- Opening Delimiter -

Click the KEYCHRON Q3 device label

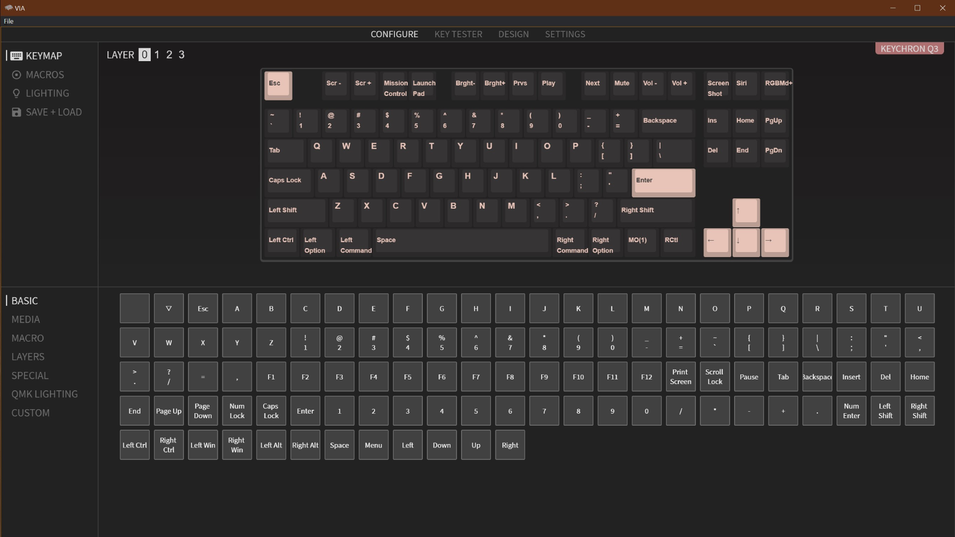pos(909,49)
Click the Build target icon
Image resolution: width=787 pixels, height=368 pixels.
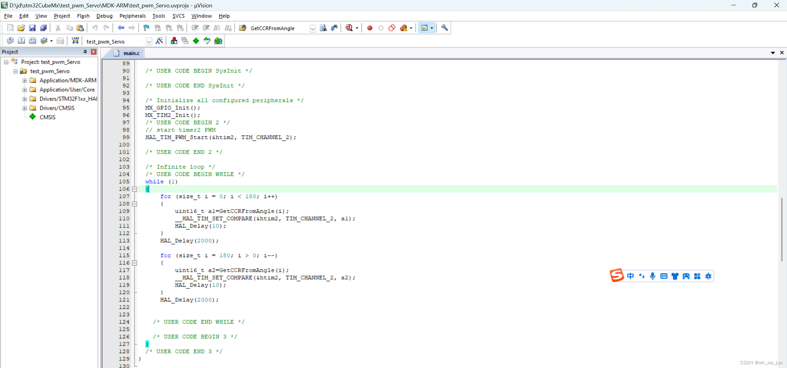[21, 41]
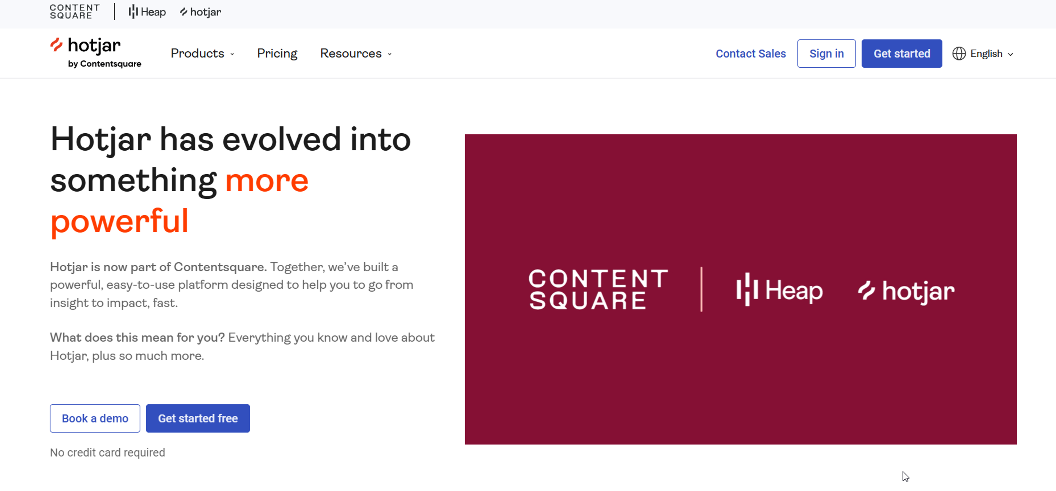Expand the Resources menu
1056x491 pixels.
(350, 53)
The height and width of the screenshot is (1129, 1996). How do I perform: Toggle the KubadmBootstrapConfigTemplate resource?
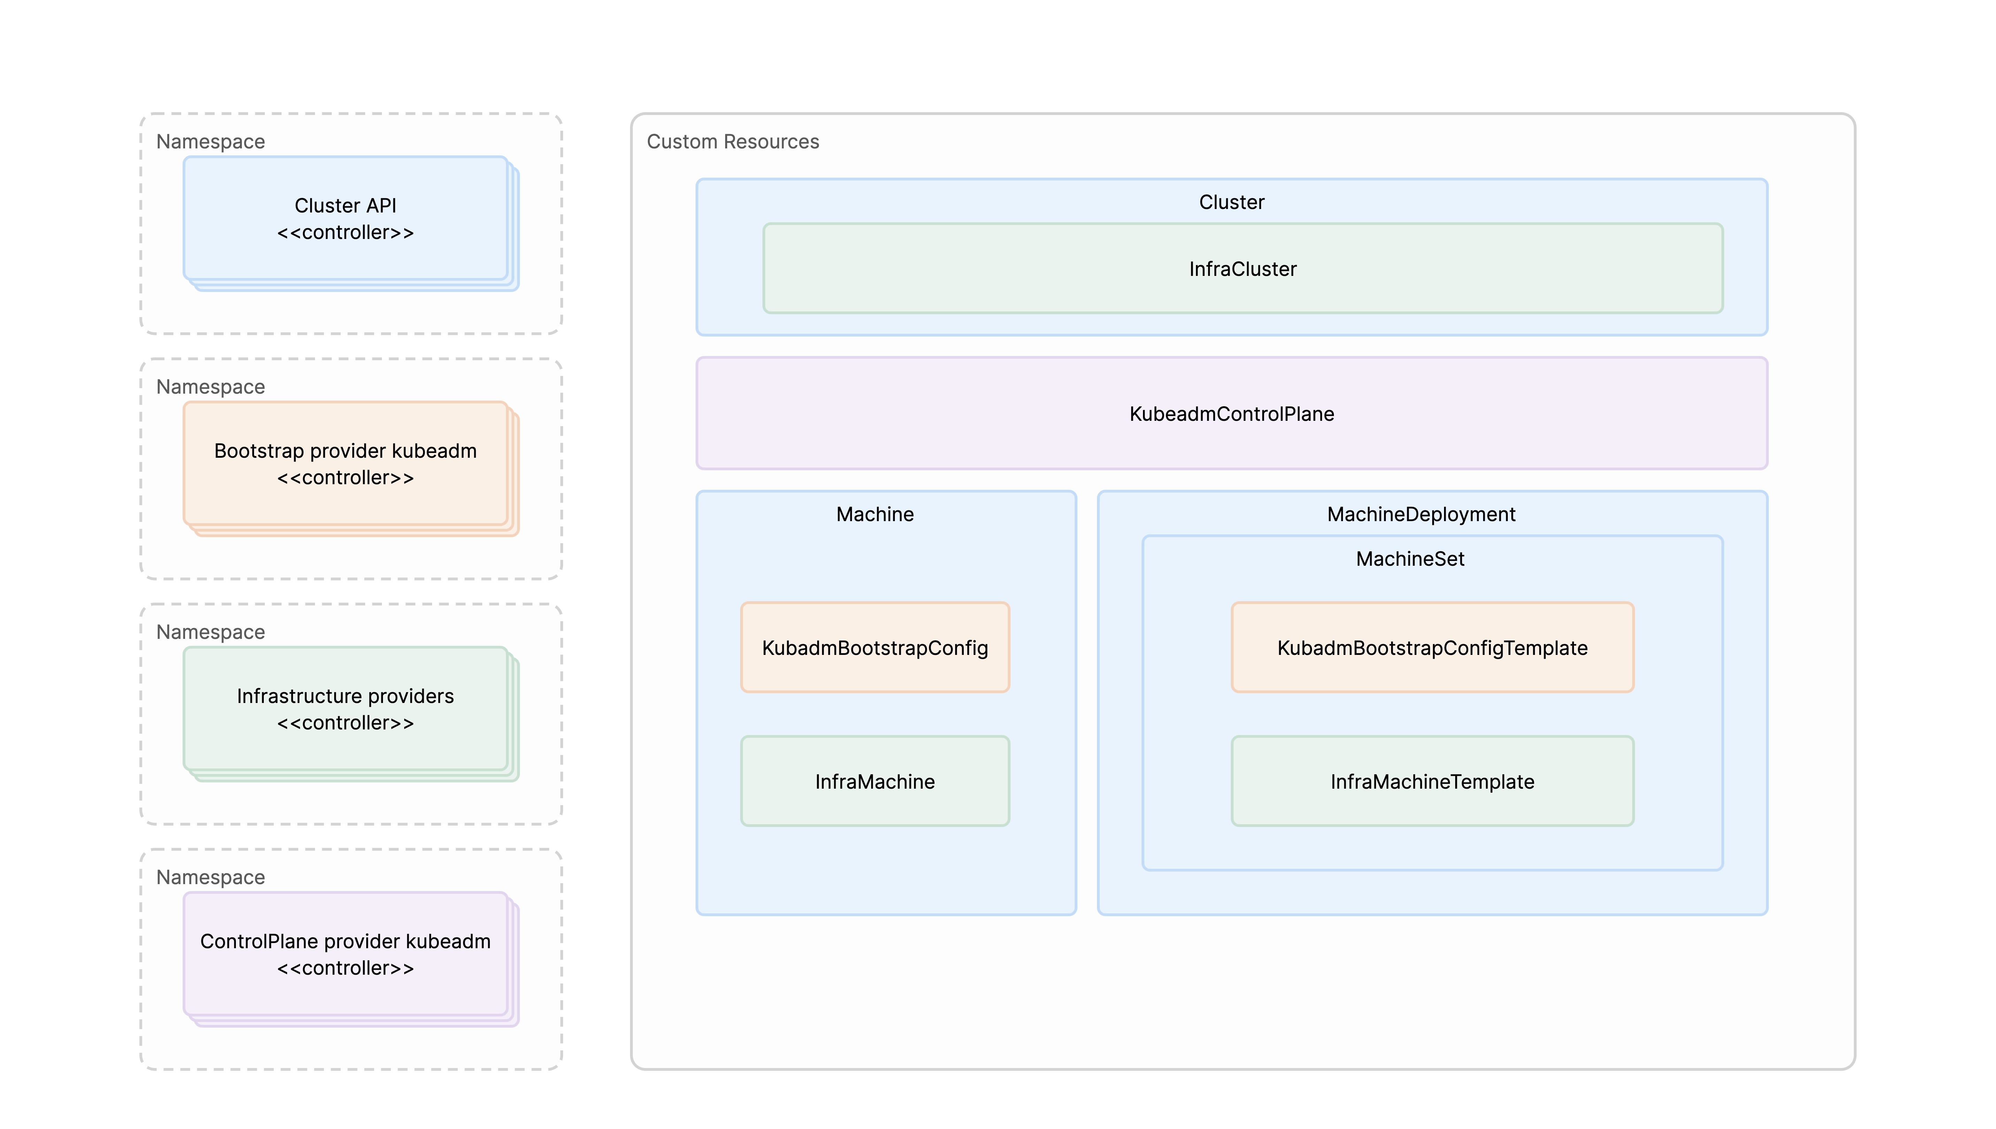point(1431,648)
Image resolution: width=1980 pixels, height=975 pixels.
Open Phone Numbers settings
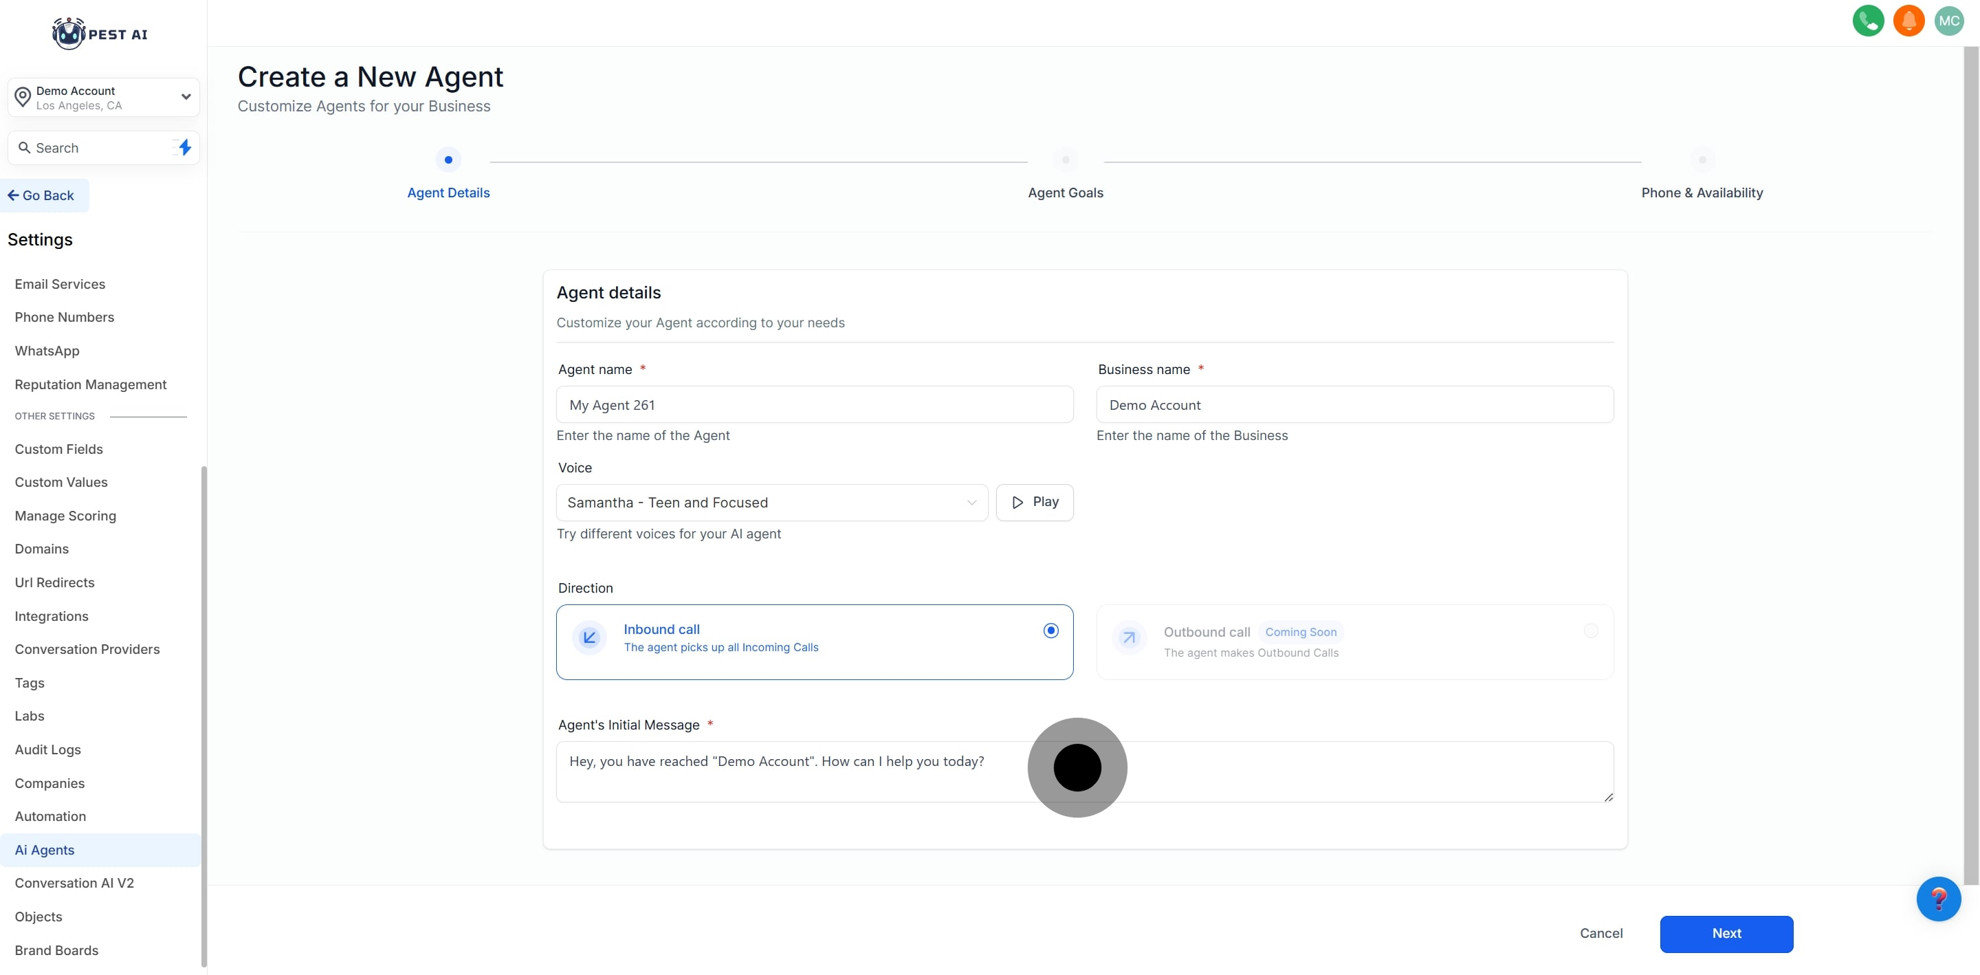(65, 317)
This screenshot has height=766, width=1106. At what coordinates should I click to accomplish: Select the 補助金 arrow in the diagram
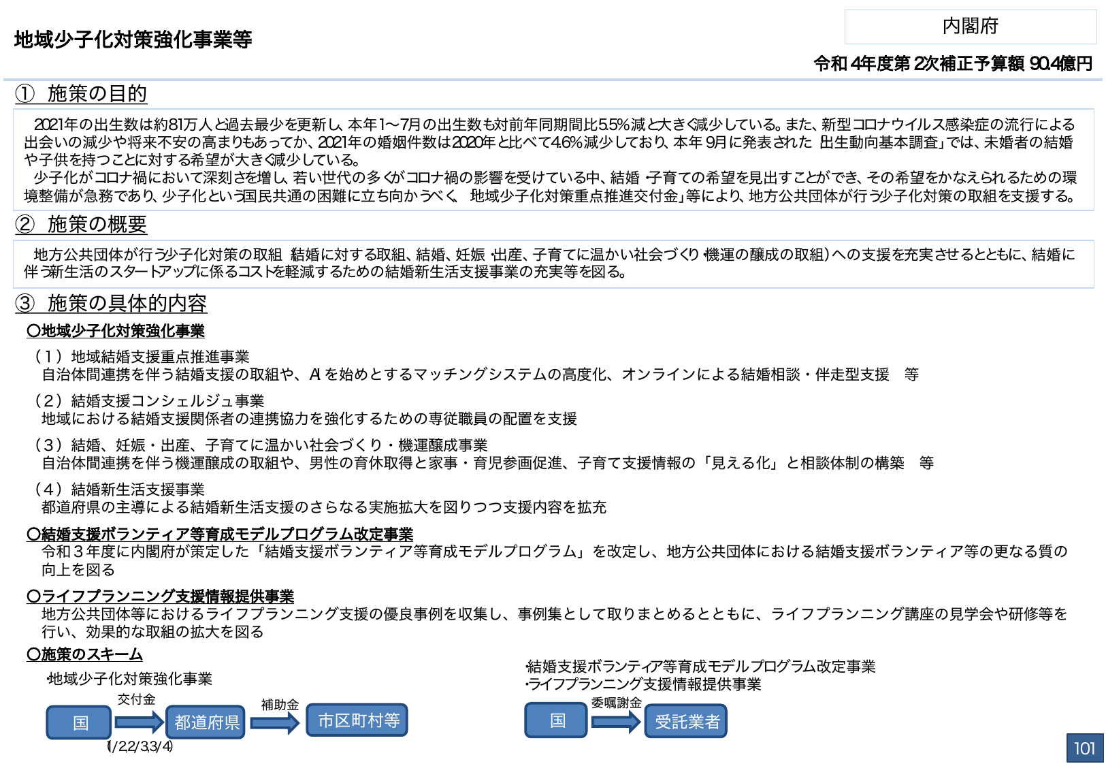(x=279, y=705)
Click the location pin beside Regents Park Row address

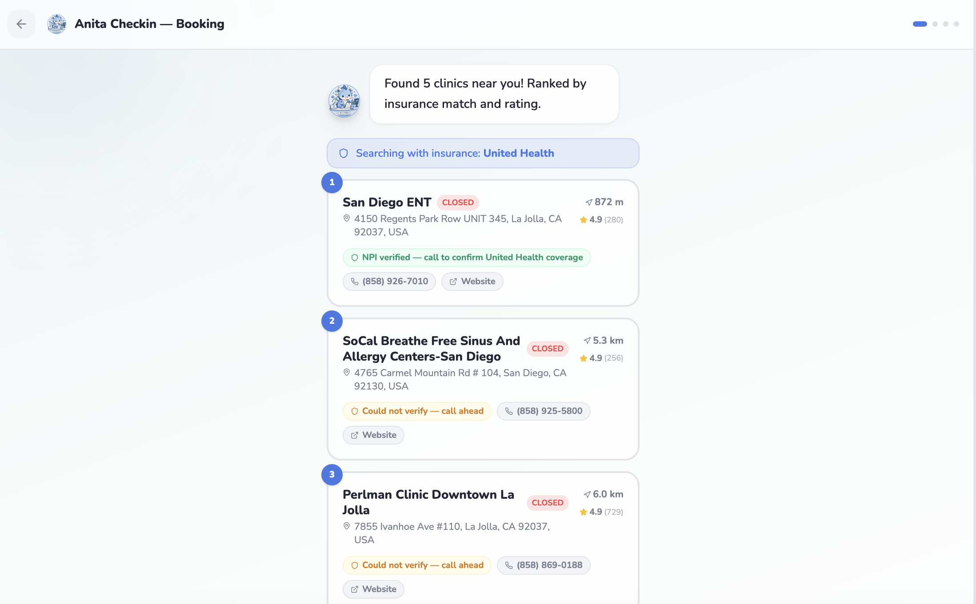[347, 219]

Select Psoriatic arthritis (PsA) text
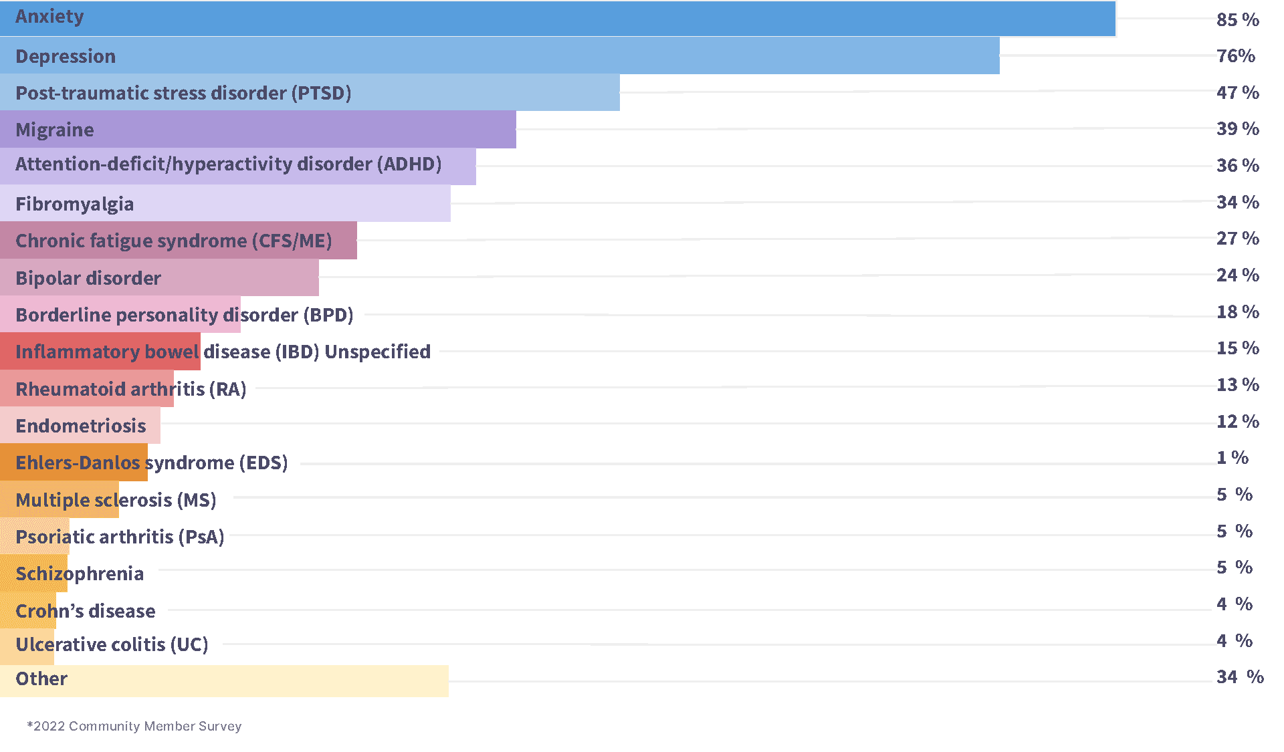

- Closing Delimiter -

GOAL OF THE EXERCISE: Reproduce exactly, without any picture, the lines from the one bearing "Open Phone Numbers settings" to the last line of the records above.

RESPONSE TO THIS TASK:
Open Phone Numbers settings
(65, 317)
This screenshot has height=766, width=1106. At what coordinates should I click to accomplish: Select the 補助金 arrow in the diagram
(x=279, y=705)
Click the location pin beside Regents Park Row address

[347, 219]

Select Psoriatic arthritis (PsA) text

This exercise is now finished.